Servidores de Manaus protestam contra reforma da Previdência que amplia tempo de trabalho
Manaus — Professores, sindicatos e servidores públicos municipais se reuniram em frente à Câmara Municipal de Manaus nesta terça-feira, 16 de setembro, para protestar contra o projeto de reforma da Previdência apresentado pela Prefeitura. A proposta, enviada ao Legislativo no dia 27 de agosto, altera as regras de aposentadoria dos servidores e tem gerado forte reação das categorias envolvidas.
Segundo a Prefeitura, o projeto da Manaus Previdência, conhecido como Manausprev, busca equilibrar as contas do regime próprio de aposentadoria, em conformidade com a Emenda Constitucional número 103 de 2019. Sem a reforma, o sistema pode acumular um déficit de 938 milhões de reais até o ano de 2038.
Entre as principais mudanças estão:
– A idade mínima para aposentadoria sobe de 60 para 65 anos para homens, e de 55 para 62 anos para mulheres.
– O tempo mínimo de contribuição passa a ser de 25 anos para ambos os sexos.

– Para professores, será exigido que homens comprovem 30 anos de trabalho público e mulheres, 25 anos. Além disso, será necessário ter pelo menos 10 anos de serviço público e 5 anos no cargo atual.

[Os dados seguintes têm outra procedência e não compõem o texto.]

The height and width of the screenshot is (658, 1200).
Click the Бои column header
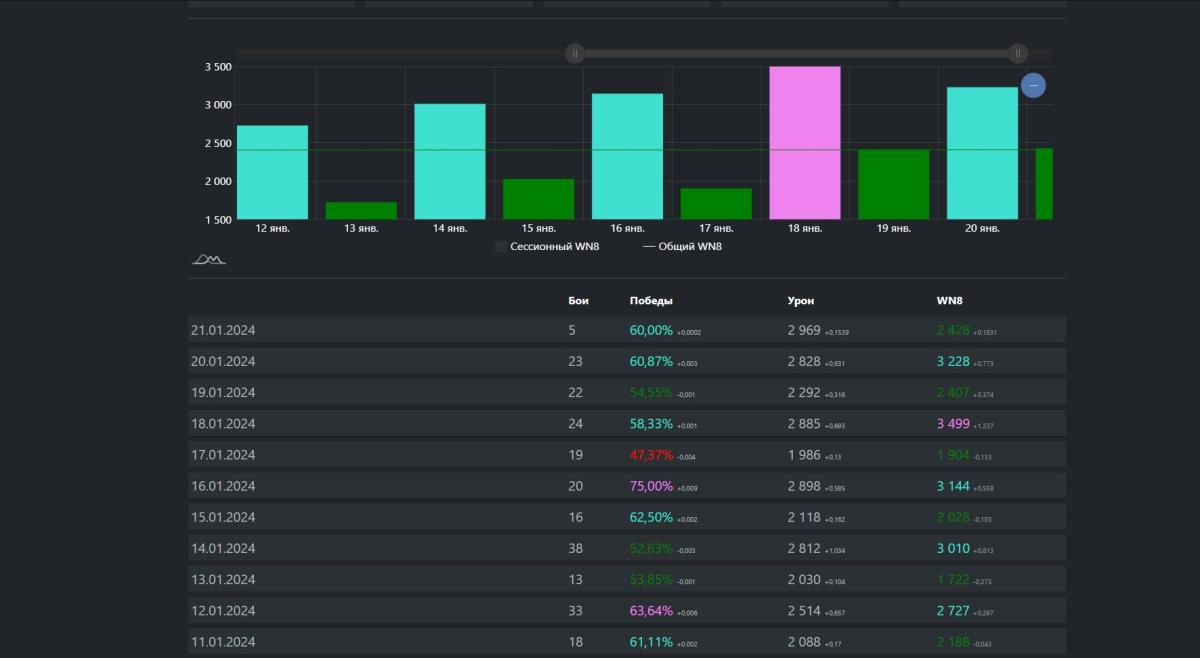(x=578, y=300)
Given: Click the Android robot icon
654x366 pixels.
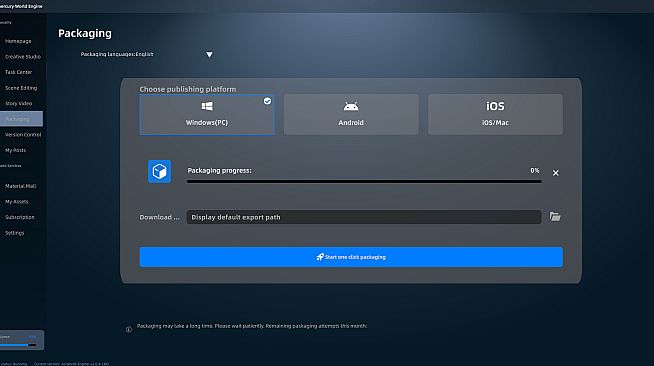Looking at the screenshot, I should click(351, 106).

Durante o ato, representantes de sindicatos como Asprom Sindical e Sinteam classificaram a proposta como um retrocesso e alertaram para os impactos sobre categorias que já enfrentam condições de trabalho precárias, como os professores. “Trabalhar mais sete anos nessa situação só vai nos adoecer ainda mais”, afirmou a professora Tatiane Lopes.

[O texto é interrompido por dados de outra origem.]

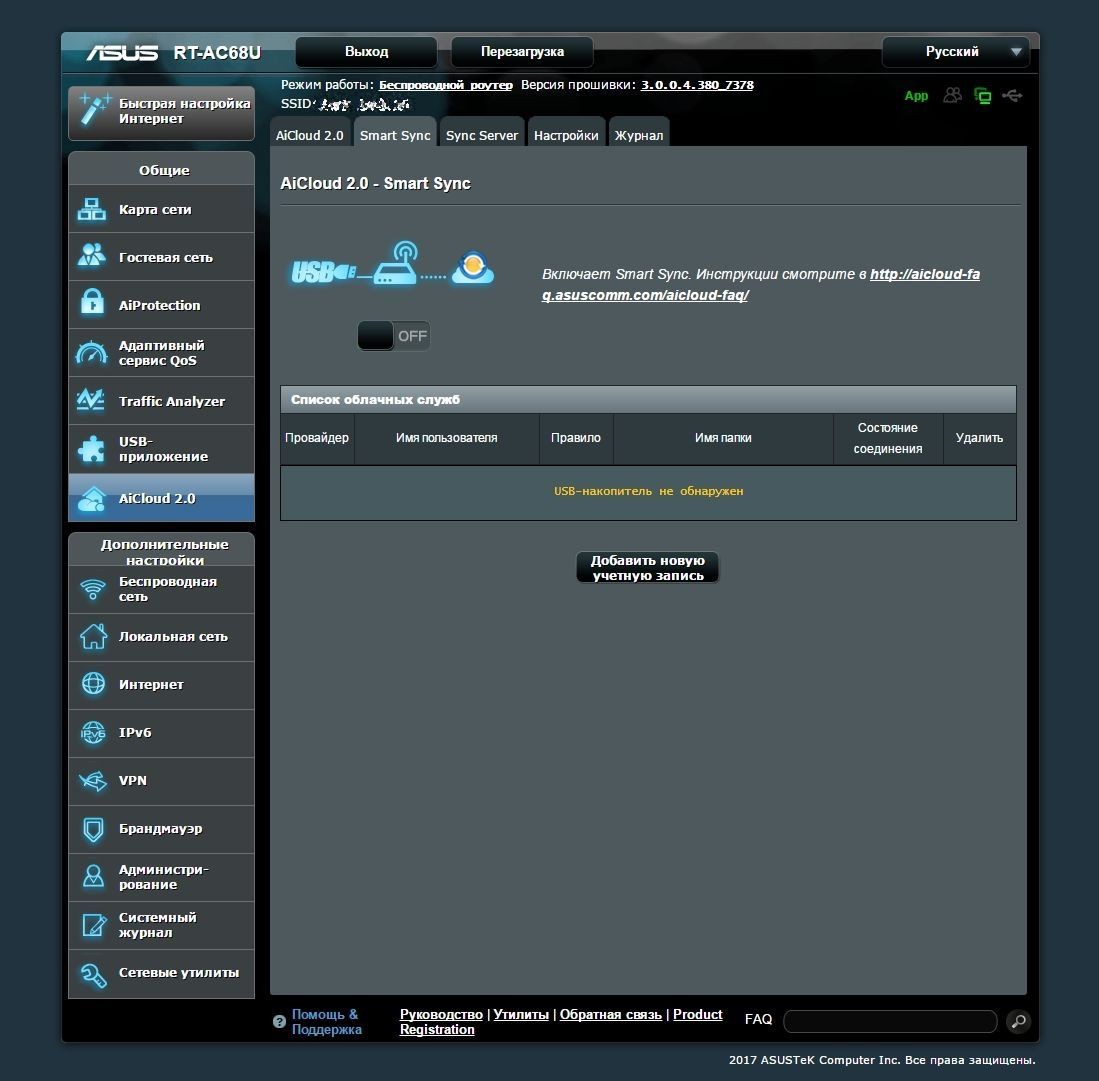The width and height of the screenshot is (1099, 1081).
Task: Switch to the Sync Server tab
Action: coord(482,136)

O Asprom aprovou uma paralisação de advertência para o dia 24 de setembro, com indicativo de greve caso o projeto seja aprovado. A mobilização abrangerá os três turnos escolares e terá concentração na Câmara Municipal.
A audiência pública realizada no mesmo dia foi marcada por embates entre vereadores da base governista e da oposição. A presidente da Manausprev, Daniela Benayon, defendeu a reforma como essencial para garantir o pagamento de benefícios futuros. Já o vereador Rodrigo Guedes, do Partido Progressista, se posicionou contra, classificando a proposta como uma ameaça aos servidores públicos.
O projeto ainda aguarda parecer da Procuradoria Legislativa da Câmara antes de ser votado em plenário. Enquanto isso, sindicatos intensificam a pressão para que os vereadores arquivem a proposta e iniciem um novo debate sobre alternativas mais favoráveis aos servidores.